Abstract
Content analysis of political communication usually covers large amounts of material and makes the study of dynamics in issue salience a costly enterprise. In this article, we present a supervised machine learning approach for the automatic coding of policy issues, which we apply to news articles and parliamentary questions. Comparing computer-based annotations with human annotations shows that our method approaches the performance of human coders. Furthermore, we investigate the capability of an automatic coding tool, which is based on supervised machine learning, to generalize across contexts. We conclude by highlighting implications for methodological advances and empirical theory testing.
Social scientists increasingly use supervised machine learning (SML) to automatically analyze media content (e.g., Hillard, Purpura, and Wilkerson 2008). SML is a technique in which a computer learns from a set of human-coded training documents to automatically predict variables (e.g., the topic of a news article) in texts. In this article, we apply SML to the coding of policy issues, which is central to the study of agenda setting—a major paradigm in various social sciences (e.g., Baumgartner and Jones 2010).

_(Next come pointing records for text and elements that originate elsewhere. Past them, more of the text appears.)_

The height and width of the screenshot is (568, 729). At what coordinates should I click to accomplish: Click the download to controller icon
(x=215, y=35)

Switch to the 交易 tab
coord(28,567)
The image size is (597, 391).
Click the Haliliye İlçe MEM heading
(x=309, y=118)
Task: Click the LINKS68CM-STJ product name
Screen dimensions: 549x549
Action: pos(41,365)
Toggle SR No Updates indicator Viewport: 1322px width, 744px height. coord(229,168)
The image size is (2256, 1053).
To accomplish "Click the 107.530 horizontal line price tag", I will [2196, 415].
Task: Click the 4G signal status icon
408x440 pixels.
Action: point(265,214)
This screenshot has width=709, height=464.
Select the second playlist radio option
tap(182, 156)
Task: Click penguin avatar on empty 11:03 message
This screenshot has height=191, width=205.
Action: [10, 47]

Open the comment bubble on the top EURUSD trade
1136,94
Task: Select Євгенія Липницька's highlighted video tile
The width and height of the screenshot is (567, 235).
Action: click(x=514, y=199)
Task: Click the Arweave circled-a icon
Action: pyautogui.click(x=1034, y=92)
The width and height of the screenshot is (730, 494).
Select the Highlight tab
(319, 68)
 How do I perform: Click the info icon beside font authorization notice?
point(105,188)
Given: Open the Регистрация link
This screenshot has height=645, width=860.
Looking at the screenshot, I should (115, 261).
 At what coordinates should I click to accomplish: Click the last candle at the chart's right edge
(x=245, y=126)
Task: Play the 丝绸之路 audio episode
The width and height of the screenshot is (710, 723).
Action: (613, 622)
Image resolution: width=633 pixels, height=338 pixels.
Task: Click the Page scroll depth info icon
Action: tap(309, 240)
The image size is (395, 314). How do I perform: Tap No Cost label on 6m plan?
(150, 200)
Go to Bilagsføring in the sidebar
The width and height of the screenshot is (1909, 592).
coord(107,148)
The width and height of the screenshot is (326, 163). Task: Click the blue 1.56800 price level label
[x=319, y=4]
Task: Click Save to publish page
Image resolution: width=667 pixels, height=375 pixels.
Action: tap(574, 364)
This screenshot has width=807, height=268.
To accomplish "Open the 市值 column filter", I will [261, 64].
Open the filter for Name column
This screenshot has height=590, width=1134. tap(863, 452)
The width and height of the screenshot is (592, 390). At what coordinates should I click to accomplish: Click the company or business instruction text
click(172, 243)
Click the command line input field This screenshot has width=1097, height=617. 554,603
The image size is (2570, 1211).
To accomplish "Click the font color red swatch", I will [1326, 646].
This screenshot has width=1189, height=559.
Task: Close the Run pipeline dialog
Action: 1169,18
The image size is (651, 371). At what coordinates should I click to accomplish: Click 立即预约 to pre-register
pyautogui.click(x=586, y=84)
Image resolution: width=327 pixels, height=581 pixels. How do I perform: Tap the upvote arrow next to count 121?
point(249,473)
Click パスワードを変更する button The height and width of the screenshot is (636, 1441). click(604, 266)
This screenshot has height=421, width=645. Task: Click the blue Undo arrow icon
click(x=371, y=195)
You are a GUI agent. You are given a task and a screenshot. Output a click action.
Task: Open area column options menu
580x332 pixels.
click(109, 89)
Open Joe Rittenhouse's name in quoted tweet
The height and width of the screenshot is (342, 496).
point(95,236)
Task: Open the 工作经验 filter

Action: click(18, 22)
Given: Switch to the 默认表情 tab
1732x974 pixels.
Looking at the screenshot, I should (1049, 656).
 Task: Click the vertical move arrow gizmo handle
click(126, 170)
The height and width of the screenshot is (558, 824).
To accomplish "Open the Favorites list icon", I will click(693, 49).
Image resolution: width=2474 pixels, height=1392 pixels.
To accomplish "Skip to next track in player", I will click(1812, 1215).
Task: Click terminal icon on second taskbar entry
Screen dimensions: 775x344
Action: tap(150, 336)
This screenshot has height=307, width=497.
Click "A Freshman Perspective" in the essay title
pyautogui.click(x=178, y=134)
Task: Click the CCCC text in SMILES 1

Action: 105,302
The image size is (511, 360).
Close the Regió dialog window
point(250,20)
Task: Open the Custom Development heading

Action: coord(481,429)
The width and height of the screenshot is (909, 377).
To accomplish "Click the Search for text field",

As agenda setting research is concerned with dynamics in issue salience among the media, politicians, and citizens (Rogers, Dearing, and Bregman 1993), it requires large-scale over-time content analysis (CA) across different types of political texts. An automatic coding tool should be able to correctly predict policy issues in different sorts of political texts, from various sources and time periods. To investigate this, we conducted a series of validation experiments in which we employed SML to code policy issues in unknown datasets. Furthermore, we studied how a classifier’s ability to predict the primary policy issue of a news article changes when using only words from its lead section in the training data. When it is necessary to code only a small fraction of each training document manually, SML becomes more cost efficient.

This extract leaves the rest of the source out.